Os médicos também escrevem. E Leonel Barbosa entrou este ano na notável galeria de autores que operam a palavra, para cuidar de si e do outro.

Breviário de Medo e Malícia, publicado em setembro pela Guerra e Paz, é o primeiro livro de contos do jovem médico otorrino que viajou com a UCCLA- União das Cidades Capitais de Língua Portuguesa- até à Cidade da Praia, na ilha de Santiago, em Cabo Verde, integrando a comitiva do XI Encontro de Escritores de Língua Portuguesa.
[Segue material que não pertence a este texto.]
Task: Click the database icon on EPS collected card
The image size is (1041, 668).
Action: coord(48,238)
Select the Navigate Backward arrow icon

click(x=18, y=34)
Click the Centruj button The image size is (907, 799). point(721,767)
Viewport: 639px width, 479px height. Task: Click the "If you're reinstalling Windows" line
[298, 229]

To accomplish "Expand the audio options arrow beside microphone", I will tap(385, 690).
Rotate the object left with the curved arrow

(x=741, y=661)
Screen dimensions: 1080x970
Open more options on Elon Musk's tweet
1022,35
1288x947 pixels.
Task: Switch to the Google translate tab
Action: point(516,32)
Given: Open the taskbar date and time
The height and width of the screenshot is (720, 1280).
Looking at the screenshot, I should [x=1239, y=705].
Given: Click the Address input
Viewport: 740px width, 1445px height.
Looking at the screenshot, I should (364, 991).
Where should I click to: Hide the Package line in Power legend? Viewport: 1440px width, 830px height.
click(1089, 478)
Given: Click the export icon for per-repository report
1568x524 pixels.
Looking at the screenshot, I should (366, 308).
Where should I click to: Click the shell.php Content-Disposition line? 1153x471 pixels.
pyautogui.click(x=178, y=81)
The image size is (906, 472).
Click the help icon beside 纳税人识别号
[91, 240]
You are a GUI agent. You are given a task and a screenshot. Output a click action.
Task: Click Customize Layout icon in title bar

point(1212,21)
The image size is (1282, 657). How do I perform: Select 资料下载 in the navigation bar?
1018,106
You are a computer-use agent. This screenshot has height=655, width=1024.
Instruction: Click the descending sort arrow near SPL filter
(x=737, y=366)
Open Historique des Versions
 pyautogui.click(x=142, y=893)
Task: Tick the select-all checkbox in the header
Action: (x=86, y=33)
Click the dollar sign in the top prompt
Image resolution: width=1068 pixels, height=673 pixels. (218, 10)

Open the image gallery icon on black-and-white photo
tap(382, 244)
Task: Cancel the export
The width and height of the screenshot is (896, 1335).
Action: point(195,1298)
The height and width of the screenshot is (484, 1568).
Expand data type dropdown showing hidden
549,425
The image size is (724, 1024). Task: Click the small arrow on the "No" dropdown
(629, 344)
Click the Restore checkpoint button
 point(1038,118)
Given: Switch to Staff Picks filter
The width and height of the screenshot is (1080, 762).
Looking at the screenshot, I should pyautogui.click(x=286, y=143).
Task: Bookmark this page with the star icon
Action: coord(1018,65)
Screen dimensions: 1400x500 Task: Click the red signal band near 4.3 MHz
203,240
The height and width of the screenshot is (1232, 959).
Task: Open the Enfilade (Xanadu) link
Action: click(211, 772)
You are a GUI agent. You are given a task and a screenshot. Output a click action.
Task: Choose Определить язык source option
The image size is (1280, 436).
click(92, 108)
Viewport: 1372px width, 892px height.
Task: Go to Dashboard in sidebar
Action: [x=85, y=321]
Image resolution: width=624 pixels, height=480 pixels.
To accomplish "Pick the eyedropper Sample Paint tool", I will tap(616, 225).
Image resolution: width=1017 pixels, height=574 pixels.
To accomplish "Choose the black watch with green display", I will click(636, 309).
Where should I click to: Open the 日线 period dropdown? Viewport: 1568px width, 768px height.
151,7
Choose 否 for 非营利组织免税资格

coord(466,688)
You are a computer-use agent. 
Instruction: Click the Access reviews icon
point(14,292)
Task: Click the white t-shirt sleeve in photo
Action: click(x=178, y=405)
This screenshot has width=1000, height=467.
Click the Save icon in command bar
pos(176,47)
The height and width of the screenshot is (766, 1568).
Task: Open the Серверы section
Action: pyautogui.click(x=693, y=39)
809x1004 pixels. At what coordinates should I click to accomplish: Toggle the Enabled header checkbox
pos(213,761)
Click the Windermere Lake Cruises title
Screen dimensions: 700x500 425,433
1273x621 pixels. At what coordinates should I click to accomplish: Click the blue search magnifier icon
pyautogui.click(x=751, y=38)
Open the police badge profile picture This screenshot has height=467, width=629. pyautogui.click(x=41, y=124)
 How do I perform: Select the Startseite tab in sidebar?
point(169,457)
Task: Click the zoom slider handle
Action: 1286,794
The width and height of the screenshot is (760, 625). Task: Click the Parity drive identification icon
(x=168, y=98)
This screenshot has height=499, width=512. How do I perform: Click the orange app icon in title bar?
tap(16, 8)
É esse o contexto da conversa com a jornalista Teresa Dias Mendes, para a Health News. A ficção é uma terapia, e a dura realidade do SNS sugere inevitáveis leituras. O que recomenda o médico Leonel Barbosa ao ministro Manuel Pizarro ? ” Qualquer livro mais humanista do que tecnocrata seria importante. Qualquer livro de contos de Tchékhov”.

Leonel Barbosa, Prémio Revelação Literária da UCCLA:

O médico tem perdido um pouco o papel humanista, e a literatura ajuda-nos a entender o outro

Leonel Barbosa tem 37 anos, nasceu em Braga, estudou na Faculdade de Medicina da Universidade do Porto e exerce no Hospital Amadora-Sintra. Leonel Barbosa é otorrinolaringologista e deixou a medicina privada para poder escrever. As duas horas, após o serviço no hospital, de dedicação à escrita são uma disciplina sagrada na oficina do jovem médico, que este ano venceu o prémio literário Natália Correia, com o livro de poesia Egoscopia ou a Mecânica Geral de Si Mesmo, e o prémio revelação literária da UCCLA, com o já citado Breviário de Medo e Malícia. O médico que “sempre soube que queria ser escritor” ganha assim um novo fôlego para a estreia no romance, e, desafiado pelo hospital, desenha uma espécie de Clube de “Escritores Anónimos”, chamando todos os profissionais da área da saúde, dentro do Amadora- Sintra a partilharem leituras e textos ” a ideia é criar dentro de cada pessoa uma sensação de valor próprio e de integração numa comunidade. A maneira como as equipas trabalham , a comunicação entre cada um e a forma como se integram é fundamental. A  medicina privada é uma trituradora, e é bom que o SNS seja avesso a essa lógica em que o doente é visto como uma forma de receita, e este tipo de iniciativas, onde se cria uma rede interna de laços, de conhecimento do outro, e de estímulo, é na minha óptica o que deve ser o Serviço Nacional de Saúde, uma casa onde se valoriza  e compreende a pessoa, uma casa onde existe uma família gigantesca a servir a família comum do país”.

Sobre o estado actual do SNS, Leonel Barbosa diz ” nunca ter vivido a prosperidade que os mais velhos falam. É como a metáfora do sapo numa panela de água que vai aquecendo lentamente, ele nunca salta da água porque se vai adaptando à temperatura até que morre fervido. Se eu olhar para trás, desde 2011 até agora, foi um salto enorme de deterioração. As horas de trabalho, a burocracia, a escassez de recursos…” Elogiando a veia reivindicativa da nova geração de médicos, fala de um momento crucial para o Serviço Nacional de Saúde” Se não for agora, não vai ser nunca. Seremos todos transferidos para o privado e poucos ficarão num sistema nacional agonizante.”

A escrita sobreviverá sempre. Seja a poesia que escreve a qualquer hora do dia no telemóvel, o romance que há-de acontecer, ou os contos com que se estreou. Não por acaso, o primeiro conto – Aurélio e a Ausência – fala de alguém que começa por perder a audição. Antes que o ministro da saúde deixe de escutar os médicos, Leonel Barbosa prescreve ” qualquer livro de contos de Tchékhov” ao titular da saúde: ” pela dimensão de alguém que via a medicina como algo profundamente sagrado”. E a literatura ajuda-nos a cuidar do outro.